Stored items
+++

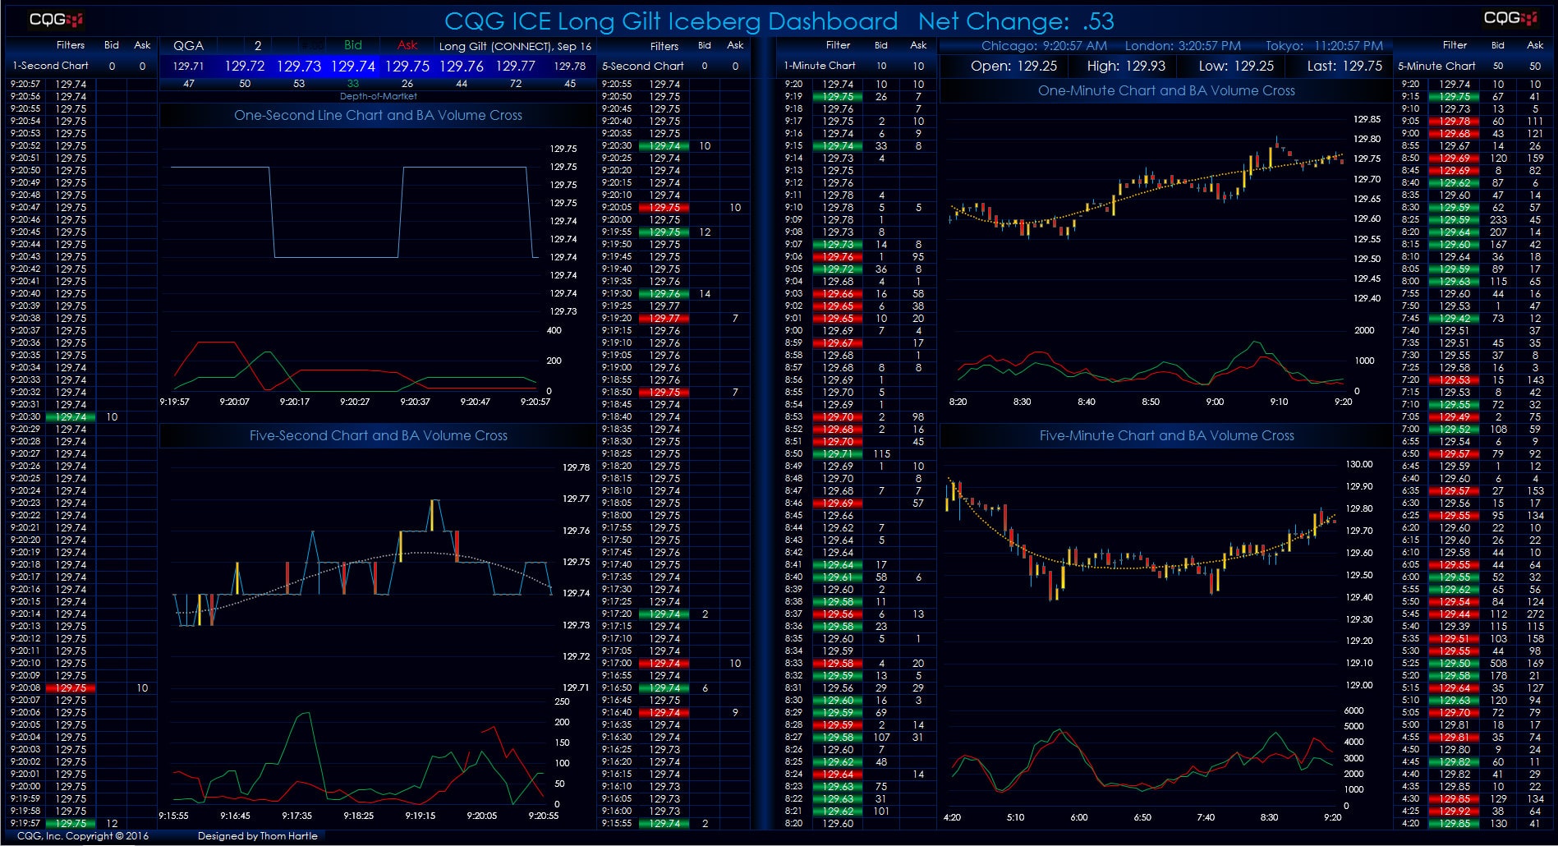
Task: Edit the 1-Second Chart Bid filter value
Action: tap(112, 66)
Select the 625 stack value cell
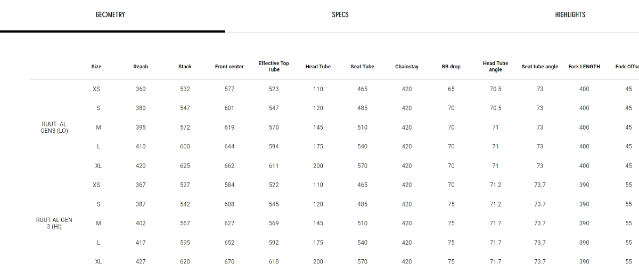The image size is (639, 271). click(185, 166)
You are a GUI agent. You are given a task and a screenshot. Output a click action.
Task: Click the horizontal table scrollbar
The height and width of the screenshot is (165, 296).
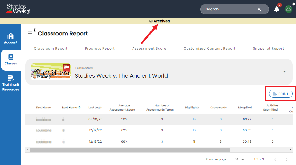(130, 150)
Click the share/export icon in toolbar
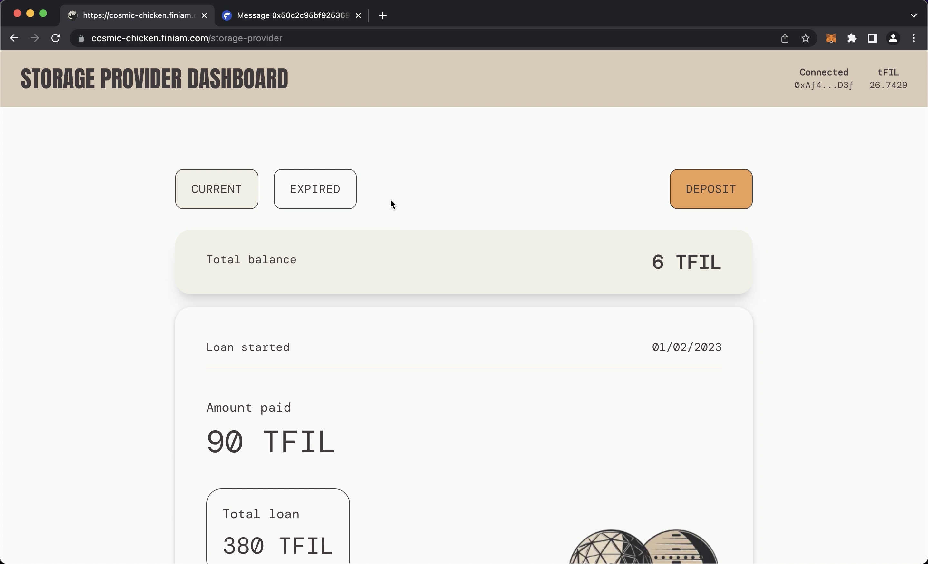Image resolution: width=928 pixels, height=564 pixels. [x=785, y=38]

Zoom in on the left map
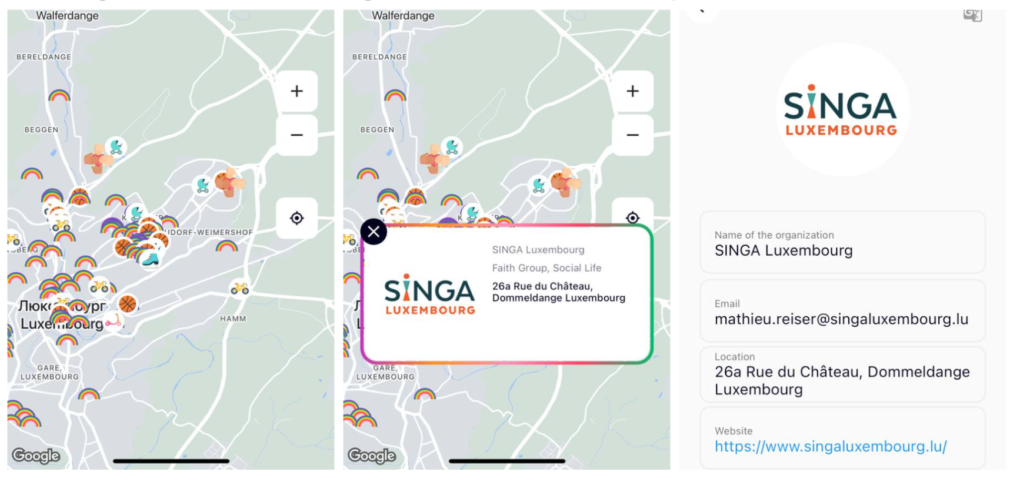coord(296,91)
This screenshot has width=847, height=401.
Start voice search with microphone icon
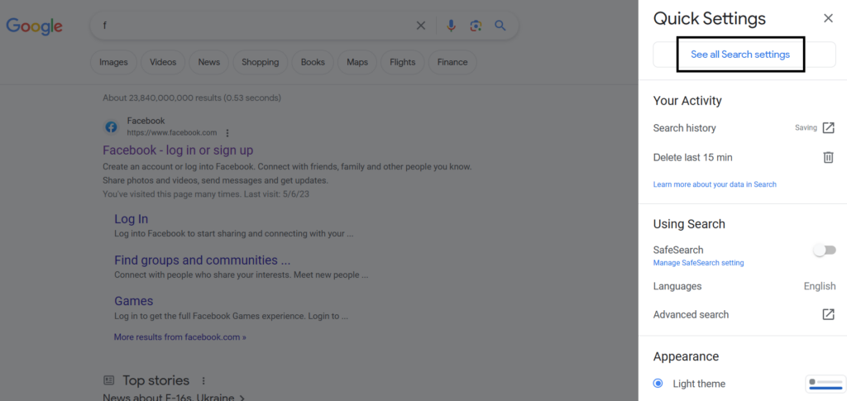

+++

Task to complete: Write out nothing but the lines from the one with "This screenshot has width=847, height=401." through the last line of the entries, exactly as they stand; pictures are not part of the copy.

Result:
This screenshot has width=847, height=401.
Start voice search with microphone icon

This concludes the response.